Agreed, but at the same time it's hard to recommend paid AV solutions that
don't really work for what people perceive as 'a virus'. What I've come to do
is:

* de-emphasize the importance of AV to my clients; tell them it may help but don't count on it

* recommend running the free AV of their choice

* emphasize the importance of updates

* emphasize Chrome + 'Click to run' as the primary protection approach: [http://www.pcstrikeforce.com/taking-chrome-security-next-lev...](http://www.pcstrikeforce.com/taking-chrome-security-next-level-one-setting-clicktorun-plugins/)

> _"I'm all for getting rid of shoddy blacklisting, but we need a replacement,
> such as innovations in OS security models (a la Chromium OS.)"_

right on

------
Derbasti
Frankly, my computer has not had a virus in years.
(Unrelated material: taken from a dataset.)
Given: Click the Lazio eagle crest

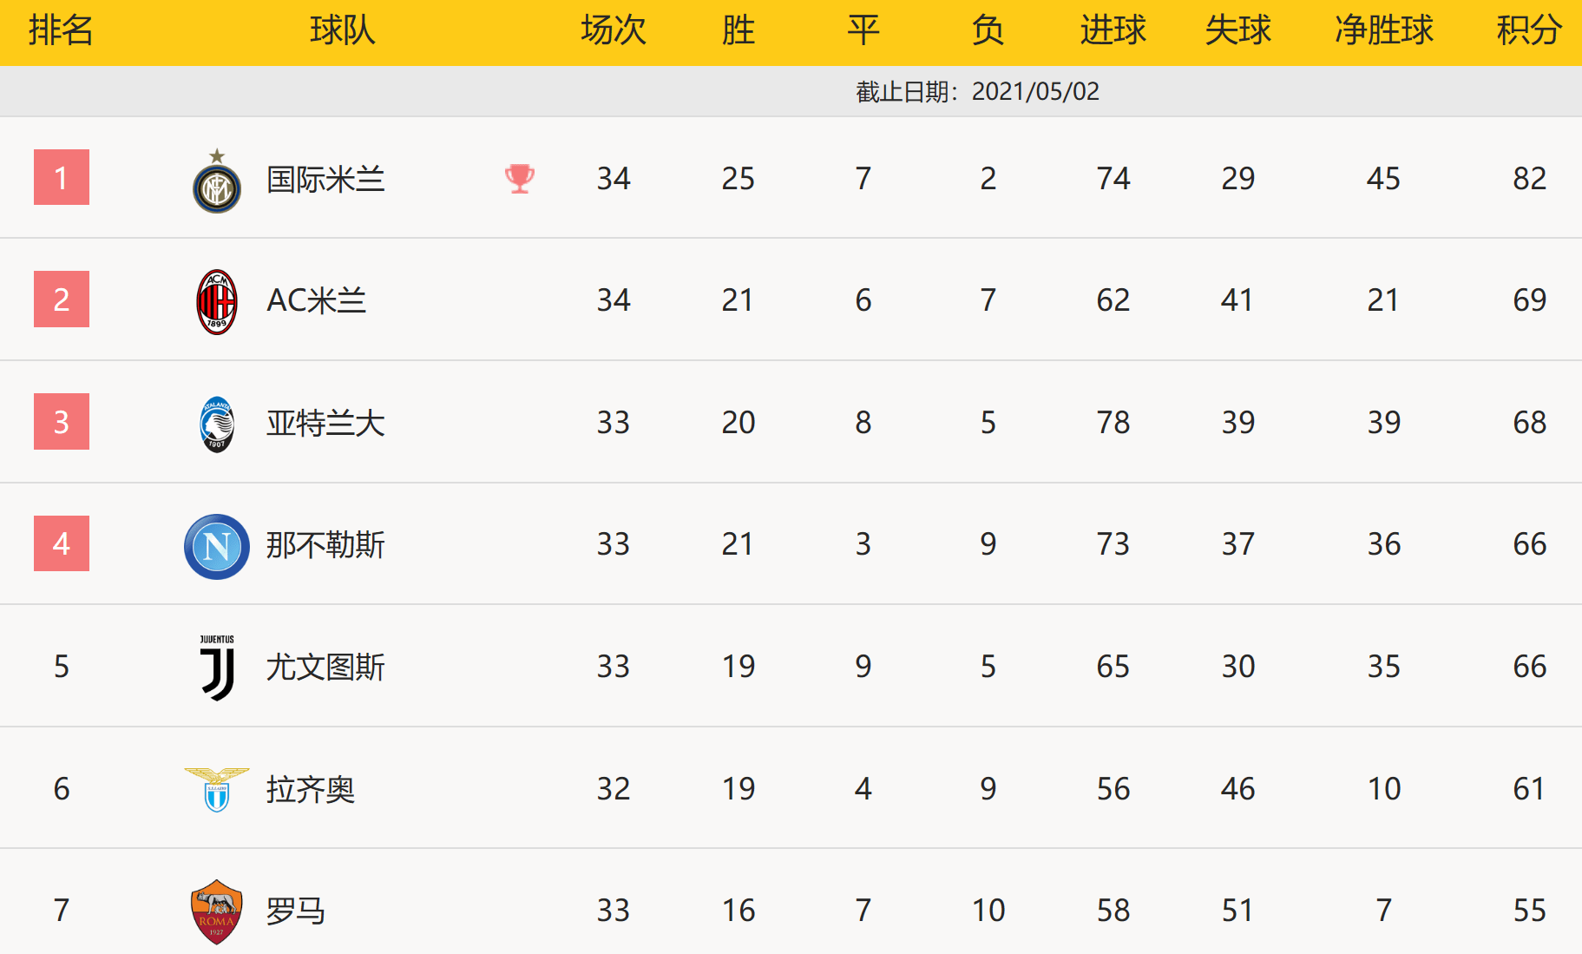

It has been on the web, it
has downloaded stuff from dubious websites, it has installed stuff. But no
viruses.

That is not to say that there is no malware any more, but the infection
vectors have changed. More often than not, malware will be explicitly
installed by the user. More broadly, it will trick the user into doing
something that is not in his best interest.

In other words: In the current age, malware is targeting users, not computers.
Now _we_ have to install virus scanners, by educating ourselves about how to
spot viruses. This is a very different game from a few years ago!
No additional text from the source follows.